Segment Start: MATERIAL PROVIDED
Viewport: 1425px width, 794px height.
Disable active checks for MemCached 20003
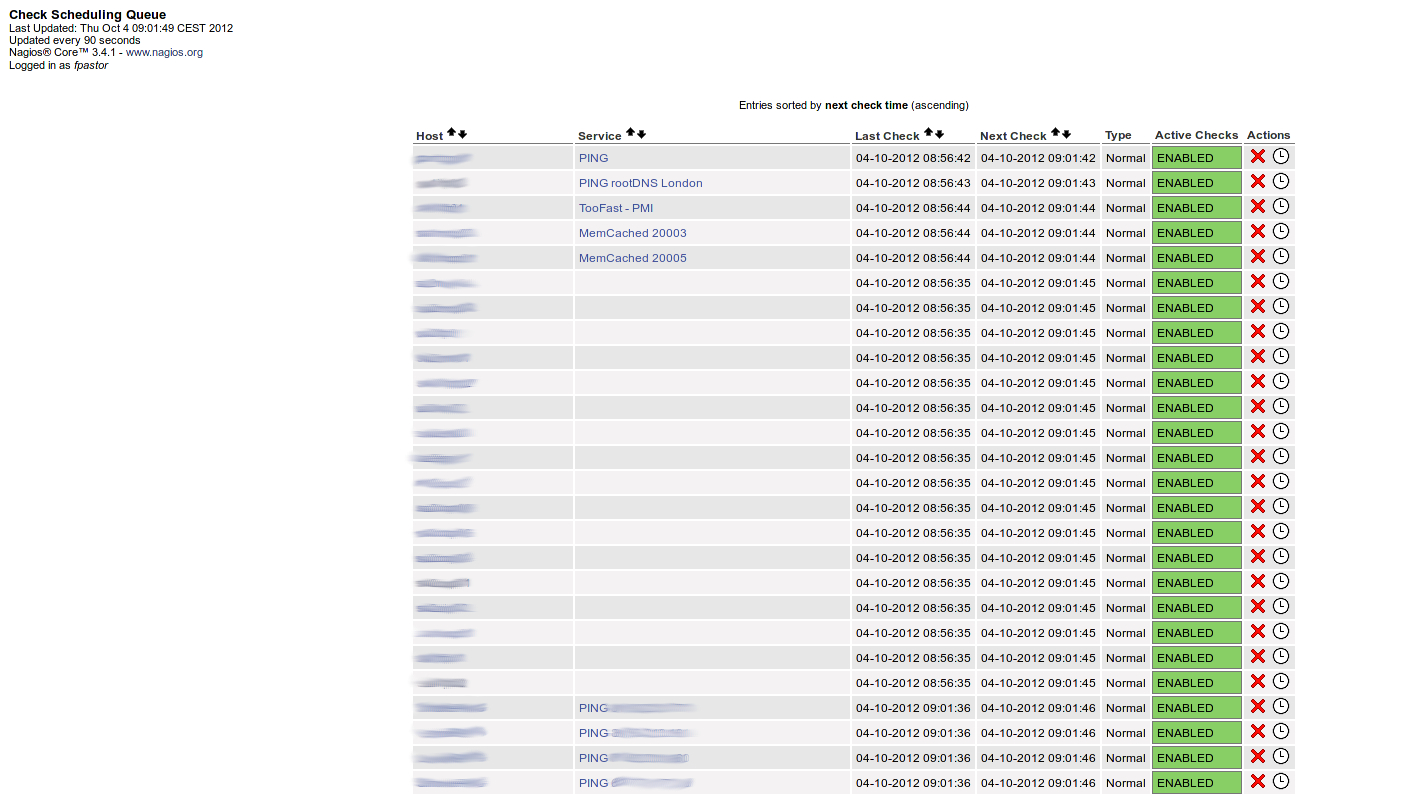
Segment End: MATERIAL PROVIDED
Segment Start: MATERIAL PROVIDED
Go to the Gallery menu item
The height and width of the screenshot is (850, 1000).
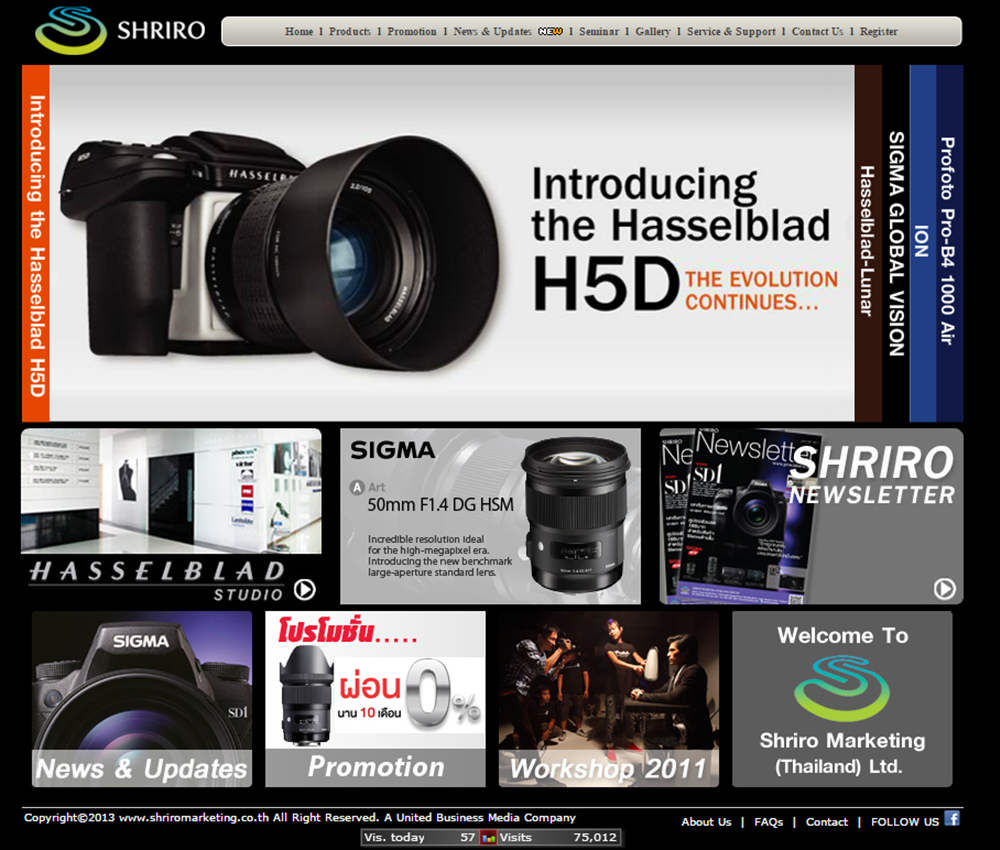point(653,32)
Segment End: MATERIAL PROVIDED
Look through the entries above and quote exactly the lines from the line with "Viewport: 1425px width, 794px height." to the line with "Disable active checks for MemCached 20003", counting both of those lines.

Viewport: 1425px width, 794px height.
Disable active checks for MemCached 20003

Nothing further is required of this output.